Both agree that at present, given the genome of an egg, no one can predict the way an embryo will develop.

The wager arose from their debate on the nature of life at the 2009 Cambridge University Science Festival, which you can hear in streaming audio [here.]

Both have set out their cases in New Scientist here: The Genome Wager

The huge response to Chalmers’ original paper shows how deeply his idea cores. See his response to the response.  (Also in the present text, but abridged.) I read Dennett’s first (here) and see that his counter argument is to make his own version of my vitalist objection to the explainability in principle of the material functions of consciousness and use that as mockery of the absurdity of Chalmers’ position. Neither philosopher wants to look into the truly paradigm shifting ideas of Sheldrake.
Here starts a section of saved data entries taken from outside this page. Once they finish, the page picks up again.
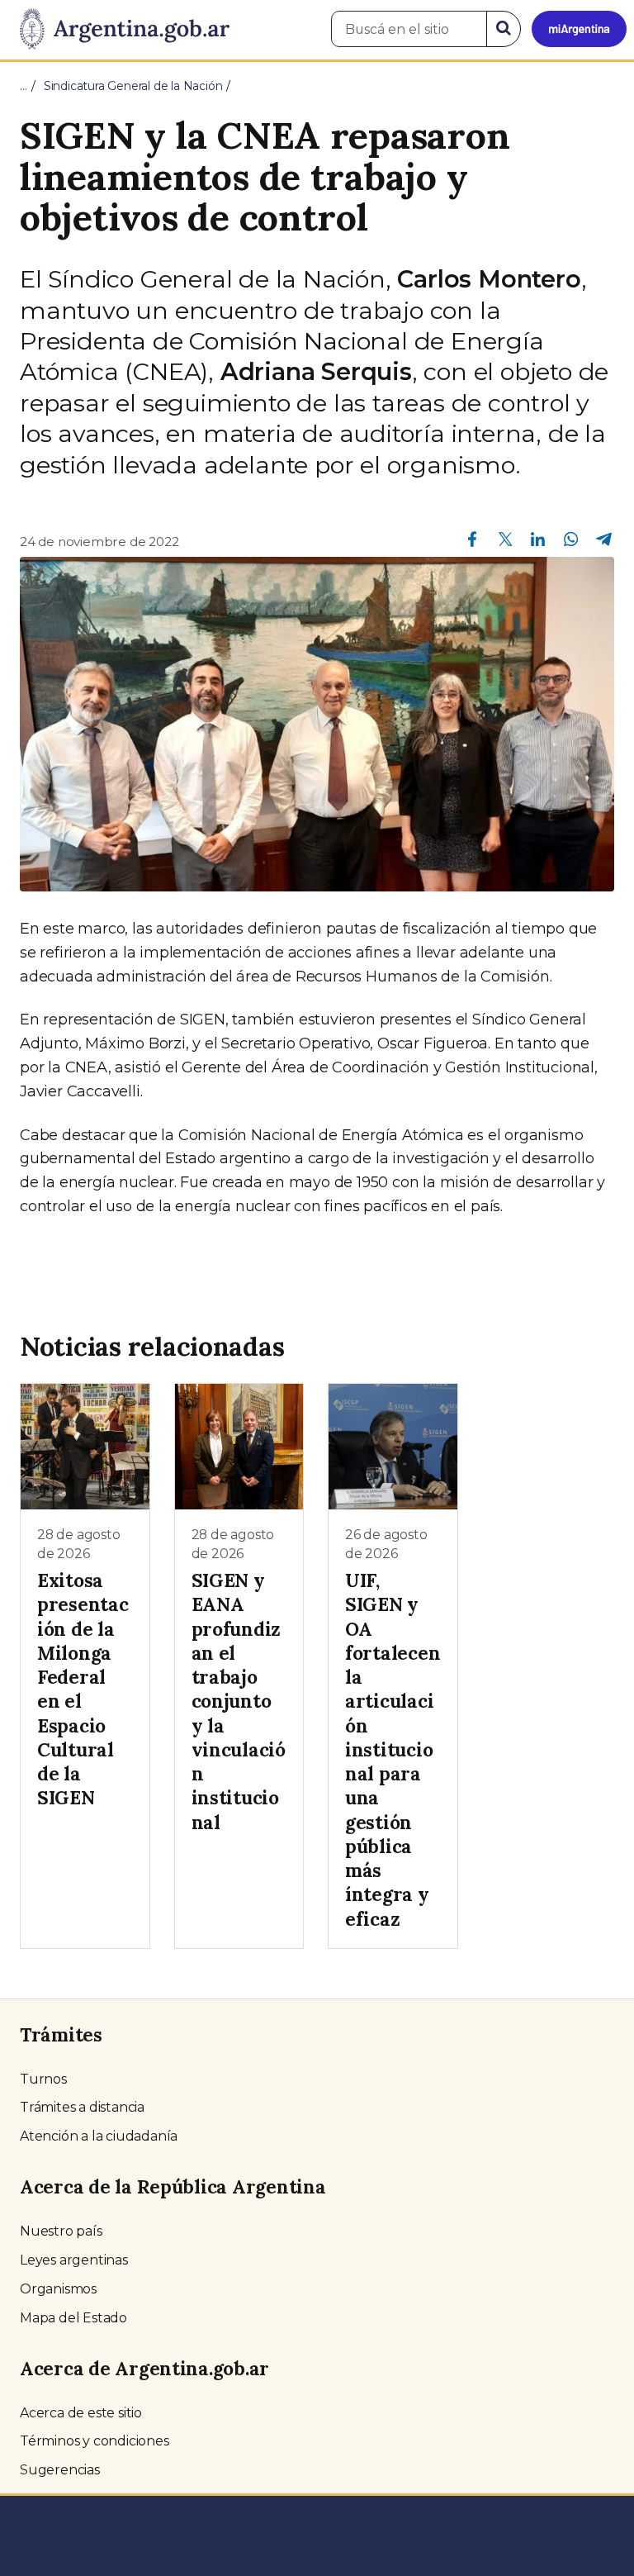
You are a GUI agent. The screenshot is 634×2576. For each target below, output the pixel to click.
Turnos (43, 2079)
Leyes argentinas (74, 2260)
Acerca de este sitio (81, 2413)
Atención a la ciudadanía (98, 2136)
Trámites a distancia (82, 2107)
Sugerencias (60, 2470)
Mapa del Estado (73, 2318)
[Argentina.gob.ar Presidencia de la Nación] (118, 29)
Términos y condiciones (94, 2441)
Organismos (58, 2289)
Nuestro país (61, 2231)
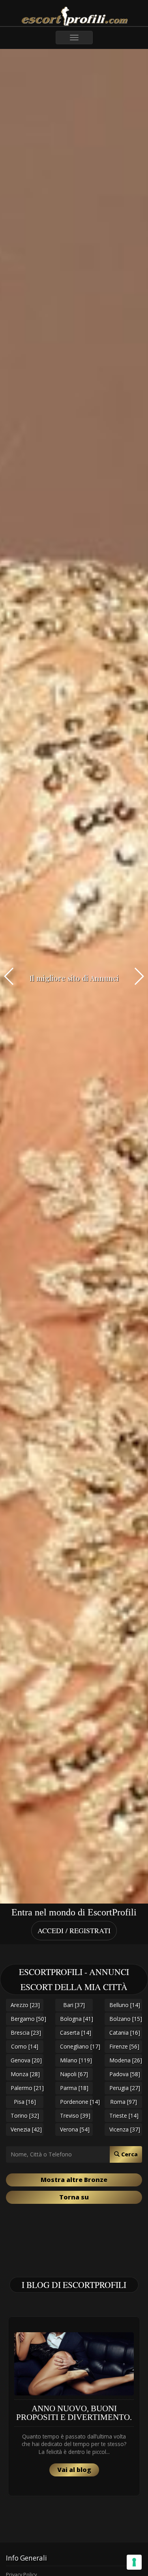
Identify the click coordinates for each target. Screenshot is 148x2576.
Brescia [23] (26, 2032)
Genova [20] (26, 2060)
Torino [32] (25, 2115)
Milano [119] (76, 2060)
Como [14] (24, 2046)
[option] (74, 2406)
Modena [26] (125, 2060)
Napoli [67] (74, 2074)
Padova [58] (124, 2074)
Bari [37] (74, 2005)
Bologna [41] (76, 2018)
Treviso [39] (75, 2115)
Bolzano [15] (125, 2018)
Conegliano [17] (76, 2046)
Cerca (129, 2154)
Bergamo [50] (27, 2018)
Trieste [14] (124, 2115)
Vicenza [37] (124, 2129)
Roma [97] (123, 2101)
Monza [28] (25, 2074)
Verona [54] (75, 2129)
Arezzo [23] (25, 2005)
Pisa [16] (25, 2101)
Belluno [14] (124, 2005)
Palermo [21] (27, 2088)
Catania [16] (124, 2032)
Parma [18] (74, 2088)
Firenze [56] (124, 2046)
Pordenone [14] (76, 2101)
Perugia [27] (124, 2088)
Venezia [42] (26, 2129)
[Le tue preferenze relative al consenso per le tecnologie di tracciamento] (134, 2562)
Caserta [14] (75, 2032)
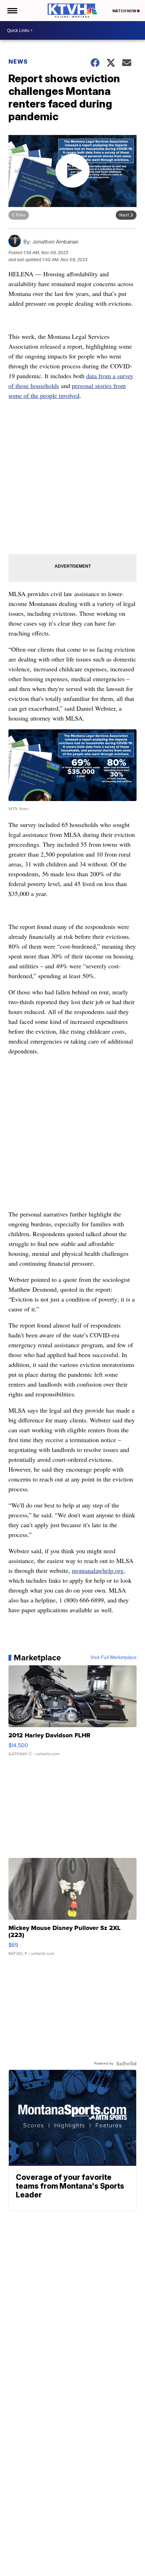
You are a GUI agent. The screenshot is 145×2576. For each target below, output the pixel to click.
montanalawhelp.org (98, 1570)
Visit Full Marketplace (113, 1657)
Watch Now (124, 11)
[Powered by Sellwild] (126, 2063)
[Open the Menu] (11, 10)
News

Dennett’s significance in the world of consciousness studies is doubtless revealed in the title Chalmers gave to his response to the responses – “Moving Forward on the Problem of Consciousness.” Dennet’s response having been:

“Facing Backwards on the Problem of Consciousness.” The original Chalmers paper was called, “Facing up to the Problem of Consciousness.”

At the end of his brief reposte, Dennett challenges Chalmers with the fact that he has no experimental data that require explanation by his new bridging principles, but only a reiterated claim that there is something special about consciousness. This is an excellent criticism. Notice that Sheldrake does provide many such data in his studies of the paranormal. In effect, that is what Chalmers should do and by now, given how popular he is in Tuscon, he may have done it.